Музыкант покраснел. Он понимал, что вел себя по отношению к бабушке отвратительно, и начал бормотать извинения, какие-то нелепые оправдания насчет того, что плохо себя чувствовал, ничего не соображал, да и сейчас ему очень плохо.

– Тем не менее у тебя хватило сил явиться ко мне в надежде, что я продам дом, чтобы спонсировать твой уличный оркестр, – сказала пожилая дама.

Мюррей принялся все опровергать. Он по-настоящему расстроился и преисполнился непривычными муками совести. Как же он раньше не понимал, что ведет себя так дурно? Молодой человек не находил себе оправданий. Бабушка права, права целиком и полностью, и ему нечего сказать, кроме как попросить у нее прощения. Если бы можно было отмотать время назад, он бы действовал иначе. Его редко посещали подобные мысли. В самом деле, к нам нечасто приходит понимание того, что нам нет прощения и оправдания, а все доводы в нашу защиту – неубедительны, то есть, что мы – абсолютно неправы.
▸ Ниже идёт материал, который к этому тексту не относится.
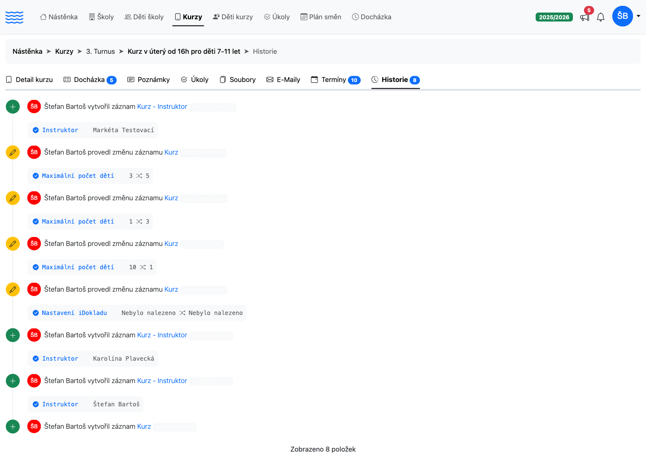Click yellow pencil icon for 3 to 5 change
The image size is (646, 461).
(x=13, y=152)
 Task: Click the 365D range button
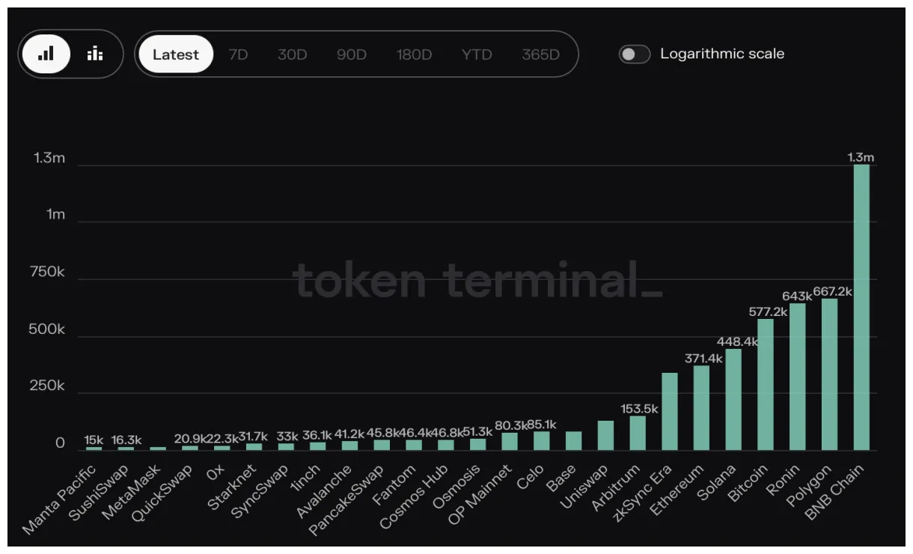(540, 54)
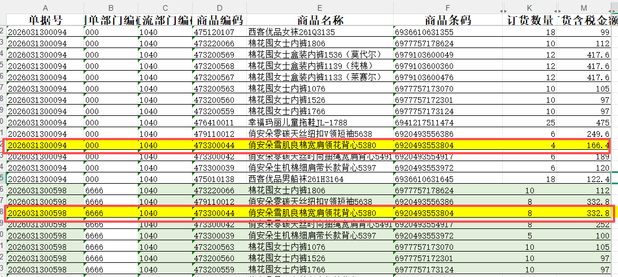Viewport: 618px width, 277px height.
Task: Select column K header
Action: point(530,7)
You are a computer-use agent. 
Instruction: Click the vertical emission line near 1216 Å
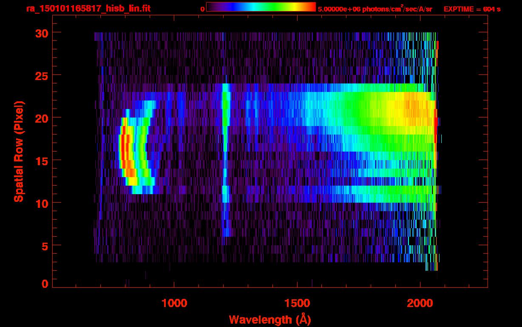click(225, 128)
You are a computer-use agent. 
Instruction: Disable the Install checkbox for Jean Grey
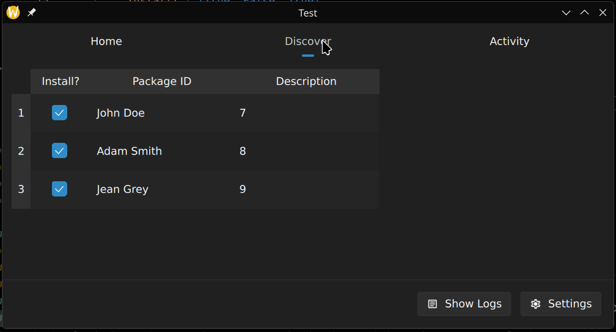(59, 189)
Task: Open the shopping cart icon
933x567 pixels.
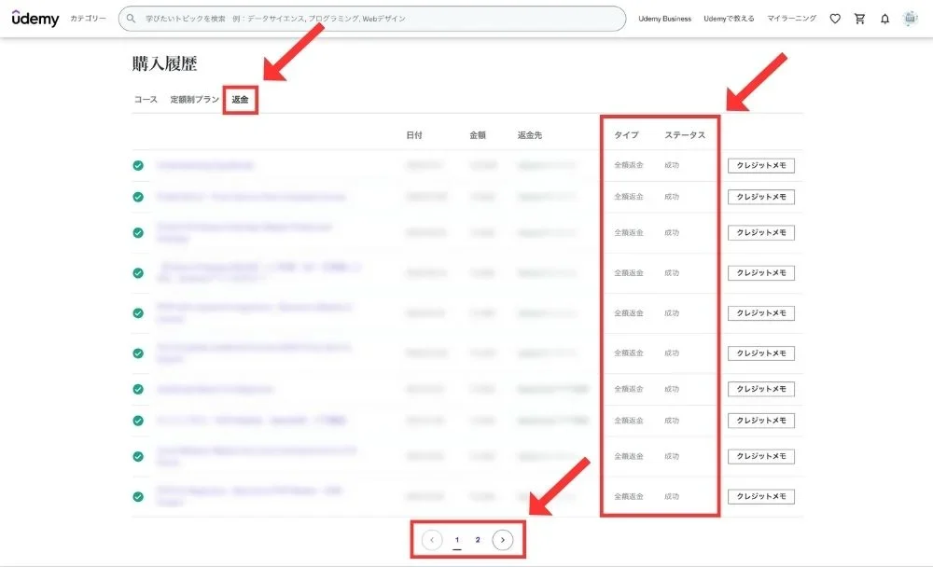Action: click(x=860, y=19)
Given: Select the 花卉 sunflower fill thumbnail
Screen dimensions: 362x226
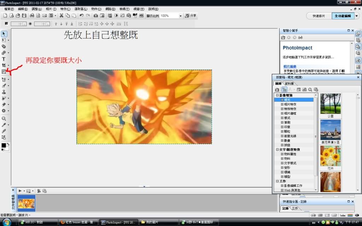Looking at the screenshot, I should [331, 156].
Отказ от самодовольного эгоизма – это крайне неприятное ощущение. Начинает казаться, что заглядываешь в черную яму, полную скверны, в которую очень легко упасть, присоединившись к корчащимся там грешникам.

Бабушка сказала Тому, что ему незачем брать такси до станции: она отвезет его сама. Вела машину она медленно, надолго останавливаясь на перекрестках и несколько теряясь при возможных опасностях – в общем, именно так, как водят пожилые. Внук поцеловал ее, но она осталась бесстрастной, хотя кивнула и даже слегка улыбнулась, когда он пообещал звонить. Похоже, оба они понимали, что никогда больше не увидятся.


В переулке ждал Аксель. Увидев его, Алиса дернулась. Она пришла в возбуждение и при этом испугалась, так как давно уже не видела его и только слышала шаги над головой, отправляясь спать. Услышав стук входной двери, он повернулся и пронзительно посмотрел на молодую женщину. На его лице медленно проявилась улыбка. Переулок освещал единственный фонарь в самом его конце.